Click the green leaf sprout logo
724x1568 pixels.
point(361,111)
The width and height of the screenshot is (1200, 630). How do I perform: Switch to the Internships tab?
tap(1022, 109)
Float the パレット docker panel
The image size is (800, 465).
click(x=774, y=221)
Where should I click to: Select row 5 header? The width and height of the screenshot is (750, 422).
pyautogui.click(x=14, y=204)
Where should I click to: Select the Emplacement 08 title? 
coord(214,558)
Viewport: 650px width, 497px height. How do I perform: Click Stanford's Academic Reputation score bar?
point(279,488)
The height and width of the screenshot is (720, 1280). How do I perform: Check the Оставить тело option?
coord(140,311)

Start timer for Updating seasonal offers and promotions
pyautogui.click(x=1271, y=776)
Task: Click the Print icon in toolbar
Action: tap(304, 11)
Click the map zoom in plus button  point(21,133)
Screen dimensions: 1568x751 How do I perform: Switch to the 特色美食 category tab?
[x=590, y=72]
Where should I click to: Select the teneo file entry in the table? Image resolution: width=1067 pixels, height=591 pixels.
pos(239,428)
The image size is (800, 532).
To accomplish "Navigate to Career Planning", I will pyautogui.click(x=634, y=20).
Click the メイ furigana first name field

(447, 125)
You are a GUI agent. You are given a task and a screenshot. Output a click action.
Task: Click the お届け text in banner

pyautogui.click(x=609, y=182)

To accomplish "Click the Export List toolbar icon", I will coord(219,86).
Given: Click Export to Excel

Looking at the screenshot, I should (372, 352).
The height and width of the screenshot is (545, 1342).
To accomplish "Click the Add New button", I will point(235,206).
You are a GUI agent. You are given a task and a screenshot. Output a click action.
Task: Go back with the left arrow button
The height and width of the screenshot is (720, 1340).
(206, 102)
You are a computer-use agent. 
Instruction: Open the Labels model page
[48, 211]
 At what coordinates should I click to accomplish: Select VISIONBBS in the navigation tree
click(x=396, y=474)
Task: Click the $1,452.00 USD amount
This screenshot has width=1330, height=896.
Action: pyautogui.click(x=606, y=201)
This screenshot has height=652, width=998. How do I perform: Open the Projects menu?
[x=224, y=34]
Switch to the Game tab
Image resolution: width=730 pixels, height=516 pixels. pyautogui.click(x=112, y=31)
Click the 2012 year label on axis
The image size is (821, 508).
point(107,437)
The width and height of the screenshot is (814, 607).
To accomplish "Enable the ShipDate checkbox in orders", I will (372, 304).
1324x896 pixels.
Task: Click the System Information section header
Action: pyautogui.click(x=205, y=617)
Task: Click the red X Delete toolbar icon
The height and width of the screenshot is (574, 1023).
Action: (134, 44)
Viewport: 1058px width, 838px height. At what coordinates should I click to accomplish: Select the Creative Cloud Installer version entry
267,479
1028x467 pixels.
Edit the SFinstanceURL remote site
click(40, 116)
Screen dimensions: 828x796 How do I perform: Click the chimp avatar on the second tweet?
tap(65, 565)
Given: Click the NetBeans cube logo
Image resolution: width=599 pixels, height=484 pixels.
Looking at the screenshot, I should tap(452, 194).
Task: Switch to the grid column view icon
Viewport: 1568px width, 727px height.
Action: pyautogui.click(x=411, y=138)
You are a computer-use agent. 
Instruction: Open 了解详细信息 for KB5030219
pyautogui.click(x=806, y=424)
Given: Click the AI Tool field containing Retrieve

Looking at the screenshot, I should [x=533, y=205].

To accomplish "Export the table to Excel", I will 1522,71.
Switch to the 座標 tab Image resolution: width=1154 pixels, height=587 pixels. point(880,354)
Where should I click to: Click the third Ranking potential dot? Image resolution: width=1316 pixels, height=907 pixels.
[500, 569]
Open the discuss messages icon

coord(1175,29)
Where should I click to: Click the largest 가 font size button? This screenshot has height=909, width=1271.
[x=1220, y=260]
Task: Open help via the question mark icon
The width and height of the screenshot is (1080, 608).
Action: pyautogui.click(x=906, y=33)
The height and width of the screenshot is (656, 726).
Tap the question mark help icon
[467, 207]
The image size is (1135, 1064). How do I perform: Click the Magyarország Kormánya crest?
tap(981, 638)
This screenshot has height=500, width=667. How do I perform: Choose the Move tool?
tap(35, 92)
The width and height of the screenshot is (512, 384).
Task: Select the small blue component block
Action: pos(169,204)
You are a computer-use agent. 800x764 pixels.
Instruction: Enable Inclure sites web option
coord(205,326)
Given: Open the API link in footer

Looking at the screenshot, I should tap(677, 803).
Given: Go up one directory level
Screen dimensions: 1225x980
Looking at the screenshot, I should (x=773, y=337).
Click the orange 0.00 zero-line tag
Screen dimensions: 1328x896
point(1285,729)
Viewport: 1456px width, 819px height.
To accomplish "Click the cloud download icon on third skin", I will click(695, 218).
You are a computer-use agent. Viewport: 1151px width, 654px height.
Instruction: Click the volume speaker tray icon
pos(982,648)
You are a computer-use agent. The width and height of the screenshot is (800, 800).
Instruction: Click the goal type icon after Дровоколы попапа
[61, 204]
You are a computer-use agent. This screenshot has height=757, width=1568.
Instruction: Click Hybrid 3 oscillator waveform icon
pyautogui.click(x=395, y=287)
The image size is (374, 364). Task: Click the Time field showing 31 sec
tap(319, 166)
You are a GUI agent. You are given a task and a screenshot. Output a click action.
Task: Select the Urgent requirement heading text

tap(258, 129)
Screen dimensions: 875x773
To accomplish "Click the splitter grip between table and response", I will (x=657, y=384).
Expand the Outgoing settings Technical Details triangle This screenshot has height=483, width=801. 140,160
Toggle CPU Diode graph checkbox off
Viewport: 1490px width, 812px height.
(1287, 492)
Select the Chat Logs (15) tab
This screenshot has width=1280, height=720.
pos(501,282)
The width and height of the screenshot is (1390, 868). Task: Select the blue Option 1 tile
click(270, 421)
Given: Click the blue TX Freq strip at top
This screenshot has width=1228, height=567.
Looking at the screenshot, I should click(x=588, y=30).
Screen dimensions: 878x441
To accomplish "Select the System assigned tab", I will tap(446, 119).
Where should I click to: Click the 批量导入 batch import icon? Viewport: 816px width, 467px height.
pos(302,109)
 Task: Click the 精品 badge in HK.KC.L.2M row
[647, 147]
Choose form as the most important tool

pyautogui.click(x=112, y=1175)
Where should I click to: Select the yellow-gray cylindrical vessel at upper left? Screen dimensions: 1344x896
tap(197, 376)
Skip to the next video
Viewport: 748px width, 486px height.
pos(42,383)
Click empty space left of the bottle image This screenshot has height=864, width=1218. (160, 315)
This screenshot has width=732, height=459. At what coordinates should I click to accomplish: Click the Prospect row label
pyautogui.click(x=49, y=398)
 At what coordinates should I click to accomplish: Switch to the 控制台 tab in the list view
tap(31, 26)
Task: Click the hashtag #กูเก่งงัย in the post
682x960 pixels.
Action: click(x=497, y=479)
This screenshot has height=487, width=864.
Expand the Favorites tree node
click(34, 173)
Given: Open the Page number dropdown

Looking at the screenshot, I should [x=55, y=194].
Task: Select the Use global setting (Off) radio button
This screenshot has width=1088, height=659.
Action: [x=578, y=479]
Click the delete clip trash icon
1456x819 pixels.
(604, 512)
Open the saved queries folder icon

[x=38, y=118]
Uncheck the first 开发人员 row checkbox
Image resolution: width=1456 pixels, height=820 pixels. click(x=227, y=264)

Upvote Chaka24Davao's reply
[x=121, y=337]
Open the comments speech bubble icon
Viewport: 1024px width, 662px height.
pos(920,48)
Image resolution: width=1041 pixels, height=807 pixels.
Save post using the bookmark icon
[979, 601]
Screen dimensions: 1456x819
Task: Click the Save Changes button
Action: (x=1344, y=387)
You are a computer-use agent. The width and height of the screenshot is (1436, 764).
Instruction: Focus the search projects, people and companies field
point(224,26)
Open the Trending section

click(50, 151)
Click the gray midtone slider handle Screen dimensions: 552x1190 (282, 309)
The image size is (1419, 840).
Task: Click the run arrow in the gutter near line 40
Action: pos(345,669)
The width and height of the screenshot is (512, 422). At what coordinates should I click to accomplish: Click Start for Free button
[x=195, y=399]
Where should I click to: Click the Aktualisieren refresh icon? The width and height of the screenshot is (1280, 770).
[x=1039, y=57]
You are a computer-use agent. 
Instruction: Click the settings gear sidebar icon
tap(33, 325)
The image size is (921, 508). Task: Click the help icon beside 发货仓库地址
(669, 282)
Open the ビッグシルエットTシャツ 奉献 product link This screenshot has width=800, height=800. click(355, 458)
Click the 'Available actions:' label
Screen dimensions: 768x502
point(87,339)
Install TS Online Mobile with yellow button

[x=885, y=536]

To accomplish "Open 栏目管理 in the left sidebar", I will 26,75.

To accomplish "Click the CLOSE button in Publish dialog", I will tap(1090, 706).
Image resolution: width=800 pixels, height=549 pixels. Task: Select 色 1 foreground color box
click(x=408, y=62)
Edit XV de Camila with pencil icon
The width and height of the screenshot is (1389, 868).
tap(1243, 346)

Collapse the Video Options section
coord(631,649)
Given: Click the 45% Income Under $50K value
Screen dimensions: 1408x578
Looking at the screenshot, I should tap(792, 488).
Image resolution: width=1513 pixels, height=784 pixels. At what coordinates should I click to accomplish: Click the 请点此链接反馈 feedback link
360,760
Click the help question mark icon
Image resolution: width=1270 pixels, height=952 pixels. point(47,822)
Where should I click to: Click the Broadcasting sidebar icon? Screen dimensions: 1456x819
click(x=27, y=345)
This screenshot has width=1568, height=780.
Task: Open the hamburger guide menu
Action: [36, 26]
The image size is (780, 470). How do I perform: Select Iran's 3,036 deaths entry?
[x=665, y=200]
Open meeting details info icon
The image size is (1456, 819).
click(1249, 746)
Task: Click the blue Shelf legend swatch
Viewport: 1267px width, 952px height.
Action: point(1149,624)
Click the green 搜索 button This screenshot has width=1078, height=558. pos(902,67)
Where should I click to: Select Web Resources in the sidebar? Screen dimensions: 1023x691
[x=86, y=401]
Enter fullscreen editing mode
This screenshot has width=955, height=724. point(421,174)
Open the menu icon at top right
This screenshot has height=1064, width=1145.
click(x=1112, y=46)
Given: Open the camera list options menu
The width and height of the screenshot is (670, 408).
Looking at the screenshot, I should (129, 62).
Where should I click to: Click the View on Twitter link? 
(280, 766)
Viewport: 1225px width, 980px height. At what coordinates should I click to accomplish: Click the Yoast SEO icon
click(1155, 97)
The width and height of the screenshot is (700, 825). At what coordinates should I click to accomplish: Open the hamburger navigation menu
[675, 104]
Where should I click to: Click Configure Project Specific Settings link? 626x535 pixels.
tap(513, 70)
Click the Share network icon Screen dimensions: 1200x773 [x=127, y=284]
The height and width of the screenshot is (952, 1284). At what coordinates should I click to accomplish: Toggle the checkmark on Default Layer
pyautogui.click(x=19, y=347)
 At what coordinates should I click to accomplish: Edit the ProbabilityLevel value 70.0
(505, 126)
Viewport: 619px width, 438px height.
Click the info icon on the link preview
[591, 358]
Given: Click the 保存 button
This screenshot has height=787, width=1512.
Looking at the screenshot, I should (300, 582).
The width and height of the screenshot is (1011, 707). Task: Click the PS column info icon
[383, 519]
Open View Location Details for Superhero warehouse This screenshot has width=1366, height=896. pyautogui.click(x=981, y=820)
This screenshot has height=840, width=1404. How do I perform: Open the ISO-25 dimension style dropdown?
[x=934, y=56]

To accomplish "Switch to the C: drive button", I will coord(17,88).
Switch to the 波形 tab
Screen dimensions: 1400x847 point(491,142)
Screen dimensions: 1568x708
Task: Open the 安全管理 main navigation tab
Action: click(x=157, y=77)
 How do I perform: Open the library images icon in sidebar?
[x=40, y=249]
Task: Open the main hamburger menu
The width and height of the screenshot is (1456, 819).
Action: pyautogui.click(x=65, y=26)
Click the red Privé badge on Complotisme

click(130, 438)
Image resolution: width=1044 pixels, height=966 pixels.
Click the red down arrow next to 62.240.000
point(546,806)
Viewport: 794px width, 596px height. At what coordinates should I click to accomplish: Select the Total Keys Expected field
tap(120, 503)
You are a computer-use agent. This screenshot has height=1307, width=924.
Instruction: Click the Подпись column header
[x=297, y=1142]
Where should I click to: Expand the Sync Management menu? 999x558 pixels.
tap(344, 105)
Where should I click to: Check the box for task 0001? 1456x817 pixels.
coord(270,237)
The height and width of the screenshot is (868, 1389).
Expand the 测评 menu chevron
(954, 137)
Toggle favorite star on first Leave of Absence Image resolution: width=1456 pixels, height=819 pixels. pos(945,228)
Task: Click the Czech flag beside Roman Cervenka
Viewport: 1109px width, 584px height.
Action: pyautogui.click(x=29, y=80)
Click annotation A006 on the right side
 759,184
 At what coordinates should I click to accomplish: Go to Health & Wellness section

** WORK TO DO **
Copy the records above word for word, starting with the line that contains "Task: Click the red X Delete toolbar icon" and going on through the line that contains "Looking at the screenshot, I should [x=533, y=205].".

** ANSWER TO THE TASK **
Task: Click the red X Delete toolbar icon
The height and width of the screenshot is (574, 1023).
Action: (134, 44)
Viewport: 1058px width, 838px height. At what coordinates should I click to accomplish: Select the Creative Cloud Installer version entry
267,479
1028x467 pixels.
Edit the SFinstanceURL remote site
click(40, 116)
Screen dimensions: 828x796 How do I perform: Click the chimp avatar on the second tweet?
tap(65, 565)
Given: Click the NetBeans cube logo
Image resolution: width=599 pixels, height=484 pixels.
Looking at the screenshot, I should tap(452, 194).
Task: Switch to the grid column view icon
Viewport: 1568px width, 727px height.
Action: pyautogui.click(x=411, y=138)
You are a computer-use agent. 
Instruction: Open 了解详细信息 for KB5030219
pyautogui.click(x=806, y=424)
Given: Click the AI Tool field containing Retrieve

Looking at the screenshot, I should [x=533, y=205].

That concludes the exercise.